:: Assigned task ::
Set down every entry once more, exactly as it appears.
Supplied data below:
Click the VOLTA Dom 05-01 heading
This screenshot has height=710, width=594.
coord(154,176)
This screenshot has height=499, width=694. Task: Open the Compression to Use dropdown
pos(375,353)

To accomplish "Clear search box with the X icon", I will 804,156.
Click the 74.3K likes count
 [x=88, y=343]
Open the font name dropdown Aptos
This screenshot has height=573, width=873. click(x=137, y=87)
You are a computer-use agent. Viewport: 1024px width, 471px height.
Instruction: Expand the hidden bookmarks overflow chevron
End of Supplied data.
:: Exercise answer ::
Click the VOLTA Dom 05-01 heading
This screenshot has height=710, width=594.
coord(154,176)
This screenshot has height=499, width=694. Task: Open the Compression to Use dropdown
pos(375,353)

To accomplish "Clear search box with the X icon", I will 804,156.
Click the 74.3K likes count
 [x=88, y=343]
Open the font name dropdown Aptos
This screenshot has height=573, width=873. click(x=137, y=87)
You are a computer-use agent. Viewport: 1024px width, 471px height.
Instruction: Expand the hidden bookmarks overflow chevron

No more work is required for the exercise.